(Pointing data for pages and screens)
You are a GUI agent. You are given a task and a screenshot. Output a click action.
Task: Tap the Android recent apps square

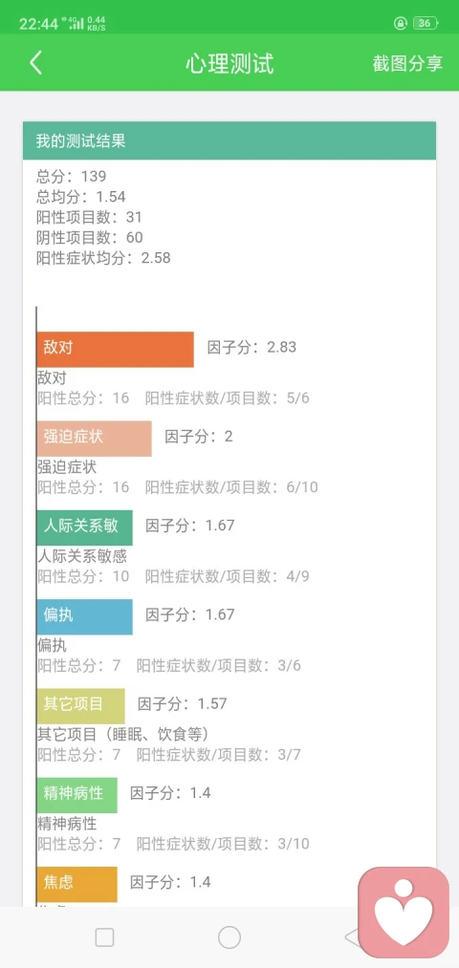coord(104,937)
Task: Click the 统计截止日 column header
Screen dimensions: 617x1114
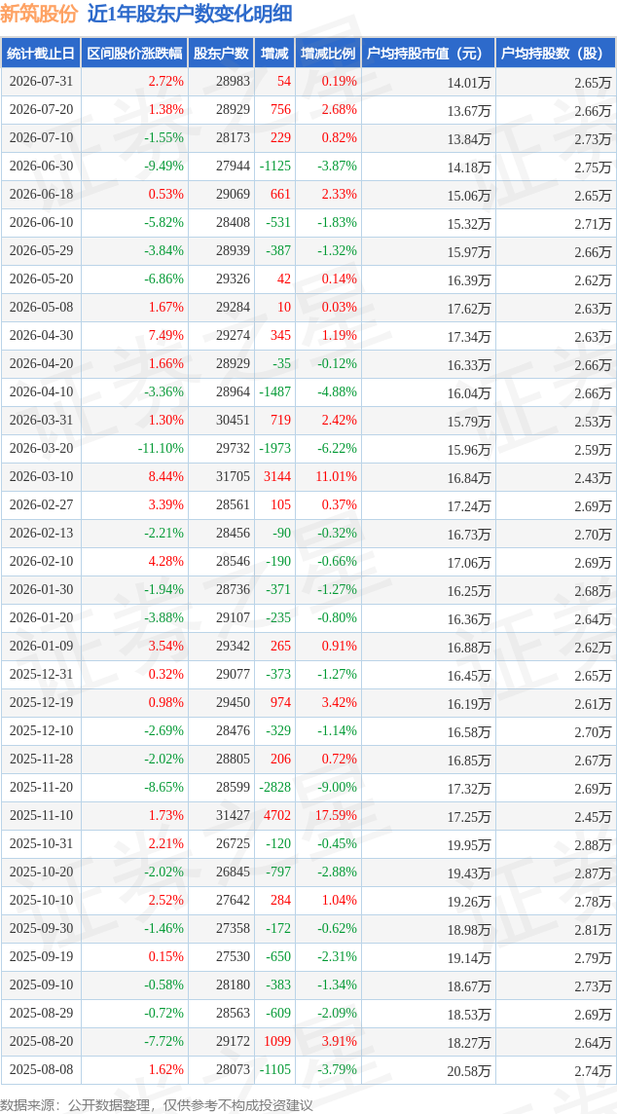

> Instructions for the task
Pull every line of text from the listing above, word for word and in order, leaving out the pictures.

> Exercise answer
You are a GUI agent. You are given a task and a screenshot. Output a click action.
Task: Tap the Android recent apps square

coord(104,937)
Task: Click the 统计截止日 column header
Screen dimensions: 617x1114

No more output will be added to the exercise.